Okay, fine – there are challenges facing green tech in Scandinavia and the Nordics. However, that doesn’t mean that everyone is giving up and throwing in the towel. There are numerous plans and ambitions to make the region even more sustainable than is already the case, and these are a small selection. 


Gothenburg has been hailed as the world’s most sustainable destination in the past, and Sweden’s second-biggest city has an air of optimism whenever you visit. Its innovative locals have appreciated the outstanding natural beauty not far from the city center, and it’s unsurprising that sustainability is at the top of their minds. 

One ambitious project in the city is Citygate, which is primarily used for business. The building is the tallest office block in the Nordic region, and it will be powered completely from renewable sources. 


Finland has some of the world’s cleanest air, and that is particularly notable when you visit Helsinki. The country’s largest city is a hotbed of innovative ideas, and almost a decade ago, the Finnish capital made an ambitious move to remove cars from its city center streets in 2025. 

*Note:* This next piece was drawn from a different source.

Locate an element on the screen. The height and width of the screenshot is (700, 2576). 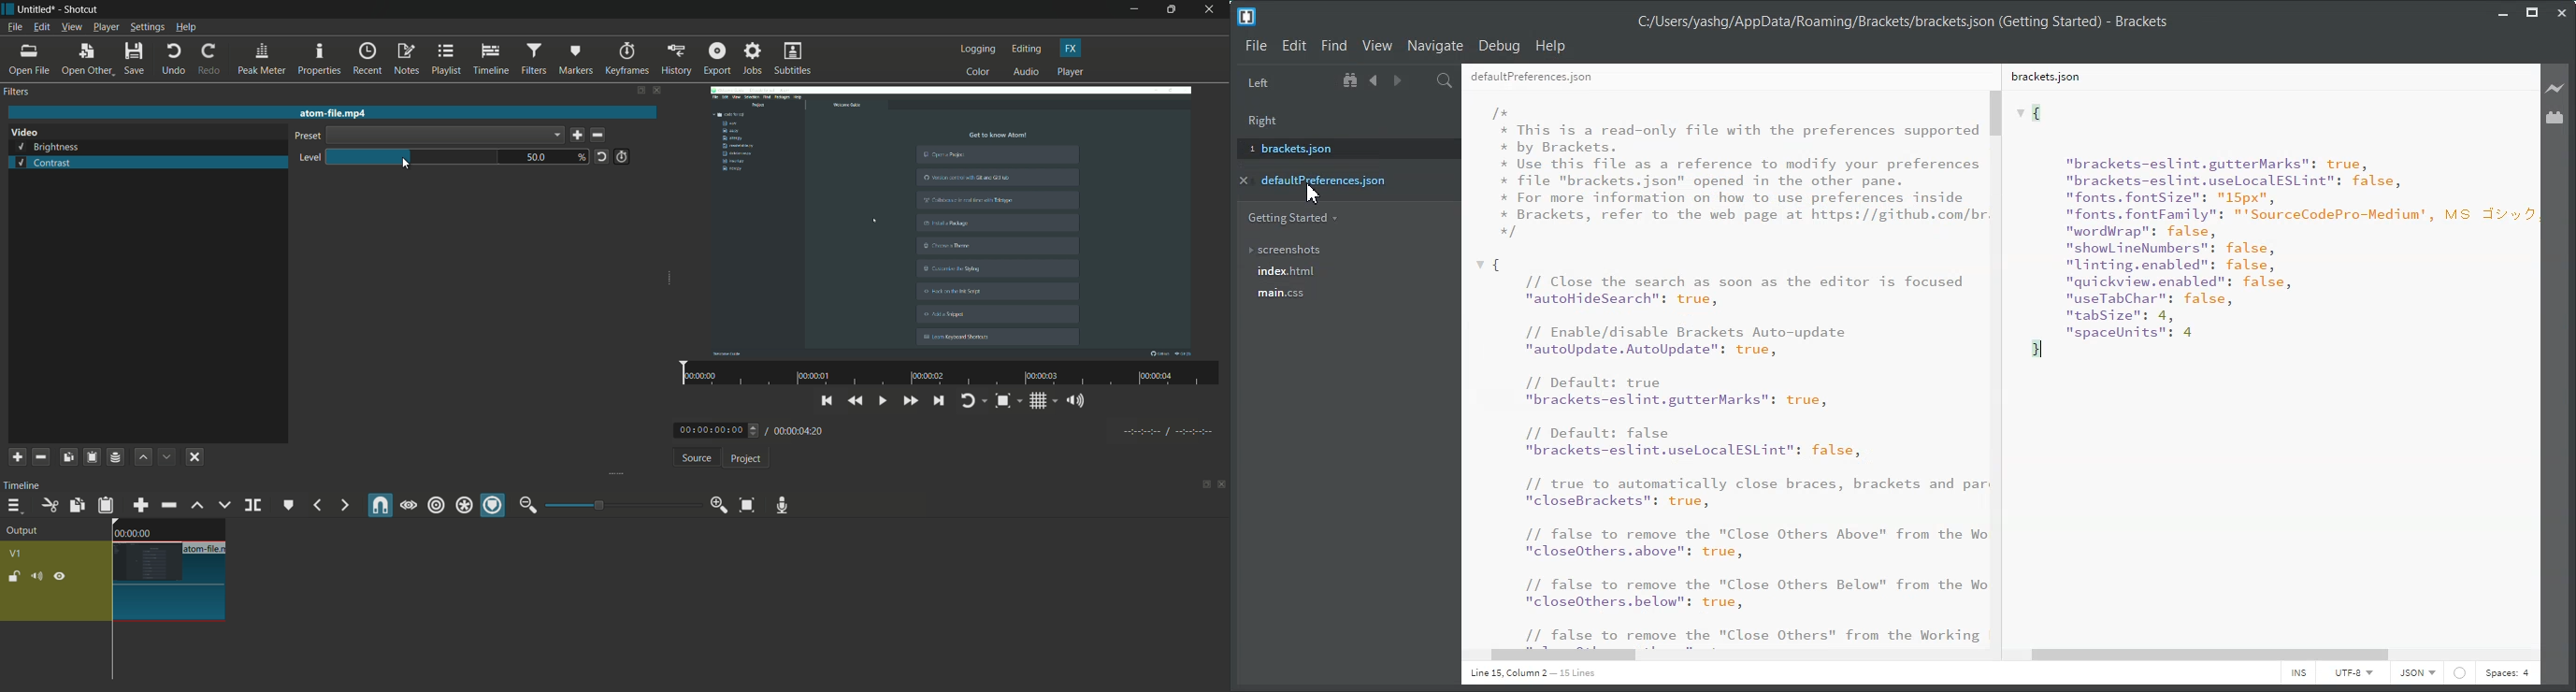
toggle player logging is located at coordinates (974, 400).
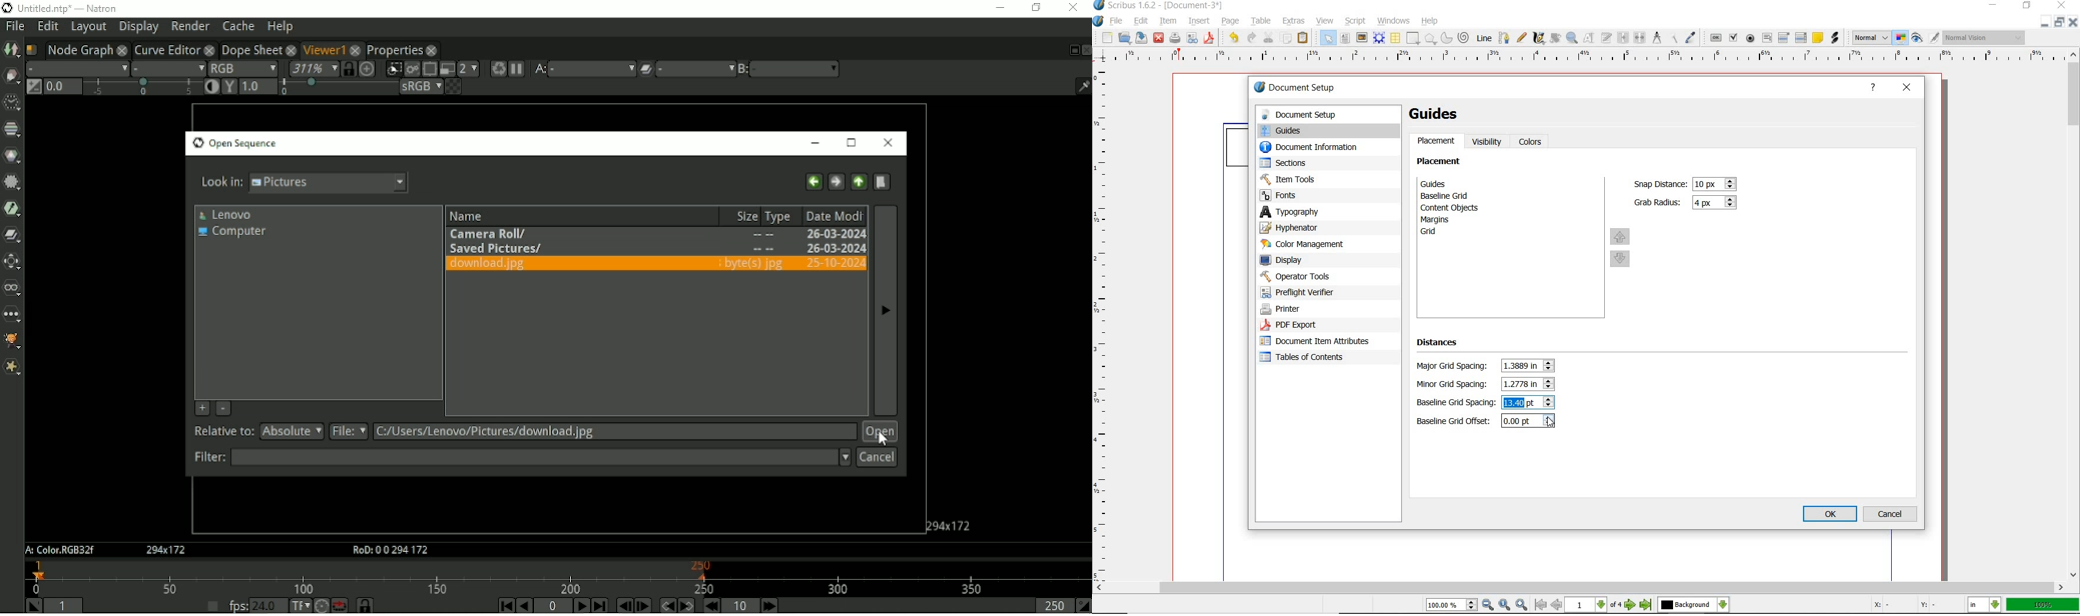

The route planner was intended to be a mobility-on-demand system, which would make it easier to get around the city. Although it hasn’t materialized, public transportation in Helsinki is excellent – and you’ll be able to get pretty much anywhere you need in the capital region with it. 

Urban Farming in Sweden 

Sweden was historically a rural country, and much of its population still lives outside of big cities. The country’s harsh climate makes growing vegetables difficult at many points in the year, but urban farming could provide a solution and limit the reliance on imported goods. 

Grönska in the Huddinge district of Stockholm is an indoor farming initiative that’s the largest of its kind in Europe. It aims to solve problems associated with importing vegetables, such as lower nutritional value and the energy consumed by transporting these goods around. 

Green Technology in Scandinavia is Booming, But It Has a Long Way to Go 

The Nordic countries have been pioneers when it comes to renewable energy. Denmark’s wind power success is one such example, and the total reliance on renewable sources from Iceland is another way to highlight the resourcefulness of people in this part of the world. Ambitious initiatives have been made to power big buildings in Sweden, and efforts to limit the amount of gas-guzzling vehicles on the streets have also been made. 

Of course, not everything is perfect. Several challenges, such as implementation and funding, could impact how quickly initiatives moved forward. But on a bigger level, the attempts the Nordic countries are making to push for a sustainable future could have bigger benefits further afield. 

Besides exporting ideas, showing the world how it could be done can inspire other nations and regions to make a bigger push for green technology and other sustainable practices.